Top of Records supplied

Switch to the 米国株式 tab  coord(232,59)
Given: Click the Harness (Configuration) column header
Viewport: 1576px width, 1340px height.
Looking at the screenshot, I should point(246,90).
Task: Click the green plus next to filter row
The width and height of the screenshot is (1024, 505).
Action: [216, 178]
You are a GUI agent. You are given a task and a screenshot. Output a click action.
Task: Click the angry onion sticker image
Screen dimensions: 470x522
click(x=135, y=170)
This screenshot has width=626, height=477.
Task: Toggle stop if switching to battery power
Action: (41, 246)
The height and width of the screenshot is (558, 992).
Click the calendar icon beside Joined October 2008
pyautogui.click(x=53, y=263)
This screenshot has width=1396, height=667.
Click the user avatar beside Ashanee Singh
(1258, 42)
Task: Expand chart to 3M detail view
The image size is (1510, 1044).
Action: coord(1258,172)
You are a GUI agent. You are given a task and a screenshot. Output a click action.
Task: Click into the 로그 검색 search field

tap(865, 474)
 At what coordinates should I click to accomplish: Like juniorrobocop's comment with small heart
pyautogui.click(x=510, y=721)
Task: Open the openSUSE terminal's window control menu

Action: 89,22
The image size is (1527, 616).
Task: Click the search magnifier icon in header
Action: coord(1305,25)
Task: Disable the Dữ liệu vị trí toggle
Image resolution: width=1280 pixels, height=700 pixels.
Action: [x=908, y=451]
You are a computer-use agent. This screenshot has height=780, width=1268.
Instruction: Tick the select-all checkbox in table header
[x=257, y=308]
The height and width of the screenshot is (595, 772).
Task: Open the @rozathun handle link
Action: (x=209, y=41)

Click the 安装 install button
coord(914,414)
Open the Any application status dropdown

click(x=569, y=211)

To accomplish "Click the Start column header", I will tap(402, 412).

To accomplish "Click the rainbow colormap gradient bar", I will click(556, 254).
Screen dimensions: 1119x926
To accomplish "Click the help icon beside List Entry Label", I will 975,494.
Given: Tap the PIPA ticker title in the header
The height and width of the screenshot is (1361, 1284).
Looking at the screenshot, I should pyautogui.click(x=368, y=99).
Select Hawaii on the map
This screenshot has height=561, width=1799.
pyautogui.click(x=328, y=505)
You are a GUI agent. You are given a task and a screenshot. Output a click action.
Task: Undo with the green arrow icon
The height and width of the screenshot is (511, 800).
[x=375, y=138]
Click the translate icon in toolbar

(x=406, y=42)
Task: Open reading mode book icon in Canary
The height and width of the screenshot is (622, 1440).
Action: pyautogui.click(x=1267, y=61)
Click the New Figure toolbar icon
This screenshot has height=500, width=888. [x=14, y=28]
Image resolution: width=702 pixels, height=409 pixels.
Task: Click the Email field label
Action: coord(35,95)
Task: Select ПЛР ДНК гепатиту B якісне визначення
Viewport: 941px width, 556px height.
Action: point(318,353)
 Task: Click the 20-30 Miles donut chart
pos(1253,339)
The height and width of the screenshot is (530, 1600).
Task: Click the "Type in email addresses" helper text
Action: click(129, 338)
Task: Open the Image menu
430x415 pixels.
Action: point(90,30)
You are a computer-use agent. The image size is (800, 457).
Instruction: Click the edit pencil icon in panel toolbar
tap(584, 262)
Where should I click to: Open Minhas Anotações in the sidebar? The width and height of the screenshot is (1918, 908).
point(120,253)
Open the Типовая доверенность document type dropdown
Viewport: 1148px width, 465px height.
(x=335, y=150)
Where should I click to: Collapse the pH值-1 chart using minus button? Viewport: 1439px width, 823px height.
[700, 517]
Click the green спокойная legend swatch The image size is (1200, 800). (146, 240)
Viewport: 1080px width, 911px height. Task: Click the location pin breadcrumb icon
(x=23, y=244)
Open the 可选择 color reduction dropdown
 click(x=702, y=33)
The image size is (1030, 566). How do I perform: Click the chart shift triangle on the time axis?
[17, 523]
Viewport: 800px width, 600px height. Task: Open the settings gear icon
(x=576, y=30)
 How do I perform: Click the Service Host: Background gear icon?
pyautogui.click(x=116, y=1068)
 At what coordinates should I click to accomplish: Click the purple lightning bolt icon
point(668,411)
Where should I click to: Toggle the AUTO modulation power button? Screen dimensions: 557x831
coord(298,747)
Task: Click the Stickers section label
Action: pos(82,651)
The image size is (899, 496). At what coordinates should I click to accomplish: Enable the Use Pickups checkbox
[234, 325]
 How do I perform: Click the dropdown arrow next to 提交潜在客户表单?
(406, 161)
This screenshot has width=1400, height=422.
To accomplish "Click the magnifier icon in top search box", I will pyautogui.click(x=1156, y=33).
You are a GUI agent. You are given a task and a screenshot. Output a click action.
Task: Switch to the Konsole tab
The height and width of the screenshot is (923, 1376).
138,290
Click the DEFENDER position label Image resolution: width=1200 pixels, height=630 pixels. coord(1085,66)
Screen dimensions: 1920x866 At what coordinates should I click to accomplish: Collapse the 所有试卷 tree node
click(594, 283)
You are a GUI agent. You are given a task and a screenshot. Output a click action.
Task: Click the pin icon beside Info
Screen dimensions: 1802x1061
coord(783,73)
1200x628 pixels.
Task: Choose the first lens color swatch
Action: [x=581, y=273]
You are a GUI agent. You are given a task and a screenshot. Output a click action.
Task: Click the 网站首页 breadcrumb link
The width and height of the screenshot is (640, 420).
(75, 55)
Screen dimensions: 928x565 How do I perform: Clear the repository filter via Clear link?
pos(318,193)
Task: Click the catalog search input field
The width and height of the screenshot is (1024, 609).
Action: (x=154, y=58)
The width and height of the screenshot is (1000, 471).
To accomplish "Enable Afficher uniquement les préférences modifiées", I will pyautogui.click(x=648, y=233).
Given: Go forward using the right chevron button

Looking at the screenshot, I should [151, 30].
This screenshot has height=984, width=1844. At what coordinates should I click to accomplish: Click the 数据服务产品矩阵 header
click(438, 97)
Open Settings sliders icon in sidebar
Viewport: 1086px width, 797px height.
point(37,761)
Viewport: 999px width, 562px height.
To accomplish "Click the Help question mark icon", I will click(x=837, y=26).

Bottom of Records supplied

### Aim of the task
How many lines of the listing contain "green"? Say only that number.

### Task result
3